Progesterone for the prevention of preterm birth in twin pregnancy (STOPPIT): a randomised, double-blind, placebo-controlled study and meta-analysis.
ABSTRACT Women with twin pregnancy are at high risk for spontaneous preterm delivery. Progesterone seems to be effective in reducing preterm birth in selected high-risk singleton pregnancies, albeit with no significant reduction in perinatal mortality and little evidence of neonatal benefit. We investigated the use of progesterone for prevention of preterm birth in twin pregnancy.
In this double-blind, placebo-controlled trial, 500 women with twin pregnancy were recruited from nine UK National Health Service clinics specialising in the management of twin pregnancy. Women were randomised, by permuted blocks of randomly mixed sizes, either to daily vaginal progesterone gel 90 mg (n=250) or to placebo gel (n=250) for 10 weeks from 24 weeks' gestation. All study personnel and participants were masked to treatment assignment for the duration of the study. The primary outcome was delivery or intrauterine death before 34 weeks' gestation. Analysis was by intention to treat. Additionally we undertook a meta-analysis of published and unpublished data to establish the efficacy of progesterone in prevention of early (<34 weeks' gestation) preterm birth or intrauterine death in women with twin pregnancy. This study is registered, number ISRCTN35782581.

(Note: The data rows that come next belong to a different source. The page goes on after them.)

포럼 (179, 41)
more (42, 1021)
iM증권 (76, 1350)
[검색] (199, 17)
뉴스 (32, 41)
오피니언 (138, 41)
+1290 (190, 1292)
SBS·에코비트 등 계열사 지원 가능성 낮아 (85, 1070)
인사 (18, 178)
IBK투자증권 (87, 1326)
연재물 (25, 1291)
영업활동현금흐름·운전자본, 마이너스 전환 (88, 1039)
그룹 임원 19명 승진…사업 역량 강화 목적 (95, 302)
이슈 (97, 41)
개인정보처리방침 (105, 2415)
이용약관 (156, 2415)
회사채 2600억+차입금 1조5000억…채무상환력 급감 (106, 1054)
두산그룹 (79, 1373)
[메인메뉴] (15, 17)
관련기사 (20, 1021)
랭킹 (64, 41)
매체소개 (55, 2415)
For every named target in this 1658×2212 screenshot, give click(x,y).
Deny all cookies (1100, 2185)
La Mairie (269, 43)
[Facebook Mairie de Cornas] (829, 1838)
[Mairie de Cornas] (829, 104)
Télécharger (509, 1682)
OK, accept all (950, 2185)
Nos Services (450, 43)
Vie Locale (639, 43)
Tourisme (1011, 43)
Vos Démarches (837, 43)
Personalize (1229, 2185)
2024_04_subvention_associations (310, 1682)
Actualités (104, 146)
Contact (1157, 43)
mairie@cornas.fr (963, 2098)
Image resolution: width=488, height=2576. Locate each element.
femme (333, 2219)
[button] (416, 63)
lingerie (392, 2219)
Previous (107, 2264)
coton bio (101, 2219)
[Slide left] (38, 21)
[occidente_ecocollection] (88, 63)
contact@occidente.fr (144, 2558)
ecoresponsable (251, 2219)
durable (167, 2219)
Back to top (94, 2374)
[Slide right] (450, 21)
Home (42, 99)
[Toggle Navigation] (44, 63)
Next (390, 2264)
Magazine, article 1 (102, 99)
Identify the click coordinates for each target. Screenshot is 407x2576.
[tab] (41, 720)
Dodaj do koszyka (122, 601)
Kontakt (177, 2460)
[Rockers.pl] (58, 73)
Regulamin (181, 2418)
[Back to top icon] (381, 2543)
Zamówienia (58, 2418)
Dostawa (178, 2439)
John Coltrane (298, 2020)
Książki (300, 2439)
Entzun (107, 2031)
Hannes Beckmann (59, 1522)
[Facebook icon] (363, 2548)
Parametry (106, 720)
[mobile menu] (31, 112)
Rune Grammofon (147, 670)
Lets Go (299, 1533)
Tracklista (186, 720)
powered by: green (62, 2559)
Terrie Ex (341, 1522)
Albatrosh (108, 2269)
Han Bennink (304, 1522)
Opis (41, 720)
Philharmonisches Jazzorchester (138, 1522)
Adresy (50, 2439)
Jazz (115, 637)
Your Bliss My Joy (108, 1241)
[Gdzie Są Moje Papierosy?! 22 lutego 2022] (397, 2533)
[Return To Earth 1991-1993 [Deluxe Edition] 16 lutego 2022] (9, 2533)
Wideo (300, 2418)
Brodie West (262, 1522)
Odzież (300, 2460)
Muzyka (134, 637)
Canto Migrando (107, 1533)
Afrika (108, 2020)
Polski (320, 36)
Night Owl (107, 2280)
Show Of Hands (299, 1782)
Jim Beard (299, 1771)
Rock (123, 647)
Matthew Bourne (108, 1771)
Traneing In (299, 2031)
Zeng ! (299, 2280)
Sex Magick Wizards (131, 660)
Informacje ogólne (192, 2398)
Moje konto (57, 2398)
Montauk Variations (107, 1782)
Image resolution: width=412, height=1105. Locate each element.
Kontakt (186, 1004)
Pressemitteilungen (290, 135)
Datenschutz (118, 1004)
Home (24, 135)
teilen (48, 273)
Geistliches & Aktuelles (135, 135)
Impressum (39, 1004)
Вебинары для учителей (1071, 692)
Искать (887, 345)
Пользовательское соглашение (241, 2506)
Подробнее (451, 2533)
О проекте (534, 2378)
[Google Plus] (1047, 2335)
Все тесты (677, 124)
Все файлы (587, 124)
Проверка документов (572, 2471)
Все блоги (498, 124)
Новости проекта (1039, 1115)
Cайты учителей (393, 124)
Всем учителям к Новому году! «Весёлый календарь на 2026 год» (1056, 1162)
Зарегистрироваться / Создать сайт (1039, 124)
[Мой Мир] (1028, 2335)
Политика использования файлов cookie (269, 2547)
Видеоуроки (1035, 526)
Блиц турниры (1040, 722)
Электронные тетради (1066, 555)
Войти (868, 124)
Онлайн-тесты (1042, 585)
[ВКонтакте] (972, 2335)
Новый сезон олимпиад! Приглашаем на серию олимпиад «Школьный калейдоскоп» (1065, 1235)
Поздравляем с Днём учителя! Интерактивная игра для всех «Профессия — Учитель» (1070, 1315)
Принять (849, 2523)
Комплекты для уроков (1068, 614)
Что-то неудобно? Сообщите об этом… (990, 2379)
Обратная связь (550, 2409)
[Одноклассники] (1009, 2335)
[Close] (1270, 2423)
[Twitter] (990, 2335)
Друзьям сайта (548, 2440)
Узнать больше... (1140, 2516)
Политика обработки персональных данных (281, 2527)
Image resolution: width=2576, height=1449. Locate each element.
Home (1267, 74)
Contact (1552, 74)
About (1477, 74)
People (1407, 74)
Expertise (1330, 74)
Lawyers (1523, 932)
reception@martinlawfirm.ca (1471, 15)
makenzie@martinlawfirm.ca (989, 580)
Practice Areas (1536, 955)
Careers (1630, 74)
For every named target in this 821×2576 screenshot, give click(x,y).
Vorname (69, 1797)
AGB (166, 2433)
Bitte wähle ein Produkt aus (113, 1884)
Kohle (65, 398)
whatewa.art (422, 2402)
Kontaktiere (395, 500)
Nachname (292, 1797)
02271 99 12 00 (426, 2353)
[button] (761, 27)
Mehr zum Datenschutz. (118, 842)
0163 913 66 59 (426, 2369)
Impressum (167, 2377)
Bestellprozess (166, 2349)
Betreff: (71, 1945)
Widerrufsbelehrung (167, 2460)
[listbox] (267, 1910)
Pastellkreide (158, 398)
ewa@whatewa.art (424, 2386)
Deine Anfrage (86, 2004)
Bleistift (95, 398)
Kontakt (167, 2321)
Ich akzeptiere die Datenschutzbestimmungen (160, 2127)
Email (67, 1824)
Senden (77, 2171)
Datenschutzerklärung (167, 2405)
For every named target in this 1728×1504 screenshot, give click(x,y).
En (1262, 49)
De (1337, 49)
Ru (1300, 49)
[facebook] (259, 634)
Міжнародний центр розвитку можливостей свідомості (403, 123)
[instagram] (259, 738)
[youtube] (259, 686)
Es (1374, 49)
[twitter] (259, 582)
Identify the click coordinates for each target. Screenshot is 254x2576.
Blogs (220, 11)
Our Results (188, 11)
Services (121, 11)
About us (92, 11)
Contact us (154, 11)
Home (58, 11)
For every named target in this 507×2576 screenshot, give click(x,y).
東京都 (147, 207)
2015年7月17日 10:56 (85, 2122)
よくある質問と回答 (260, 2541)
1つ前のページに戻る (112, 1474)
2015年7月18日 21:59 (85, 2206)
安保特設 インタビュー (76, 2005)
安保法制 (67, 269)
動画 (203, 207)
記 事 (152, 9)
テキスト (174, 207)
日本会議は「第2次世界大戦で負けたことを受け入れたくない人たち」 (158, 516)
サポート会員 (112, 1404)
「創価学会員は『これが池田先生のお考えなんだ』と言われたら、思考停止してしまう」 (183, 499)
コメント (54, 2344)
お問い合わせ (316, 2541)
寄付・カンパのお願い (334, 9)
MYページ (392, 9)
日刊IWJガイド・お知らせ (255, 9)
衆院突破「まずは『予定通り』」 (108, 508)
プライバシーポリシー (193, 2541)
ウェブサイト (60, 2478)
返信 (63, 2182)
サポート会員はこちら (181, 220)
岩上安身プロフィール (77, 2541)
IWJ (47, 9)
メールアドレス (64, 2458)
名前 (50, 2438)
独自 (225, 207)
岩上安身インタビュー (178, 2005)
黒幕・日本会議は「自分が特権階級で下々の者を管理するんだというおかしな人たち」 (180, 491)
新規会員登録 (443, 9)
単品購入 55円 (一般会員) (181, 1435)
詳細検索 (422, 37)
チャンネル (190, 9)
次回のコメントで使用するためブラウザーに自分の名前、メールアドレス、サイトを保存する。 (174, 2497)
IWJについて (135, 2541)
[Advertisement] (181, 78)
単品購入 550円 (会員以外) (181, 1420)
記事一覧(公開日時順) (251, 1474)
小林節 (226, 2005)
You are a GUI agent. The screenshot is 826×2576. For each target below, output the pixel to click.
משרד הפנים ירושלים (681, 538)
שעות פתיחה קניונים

Three participants in each group were lost to follow-up, leaving 247 analysed per group. The combined proportion of intrauterine death or delivery before 34 weeks of pregnancy was 24.7% (61/247) in the progesterone group and 19.4% (48/247) in the placebo group (odds ratio [OR] 1.36, 95% CI 0.89-2.09; p=0.16). The rate of adverse events did not differ between the two groups. The meta-analysis confirmed that progesterone does not prevent early preterm birth in women with twin pregnancy (pooled OR 1.16, 95% CI 0.89-1.51).
Progesterone, administered vaginally, does not prevent preterm birth in women with twin pregnancy.
Chief Scientist Office of the Scottish Government Health Directorate.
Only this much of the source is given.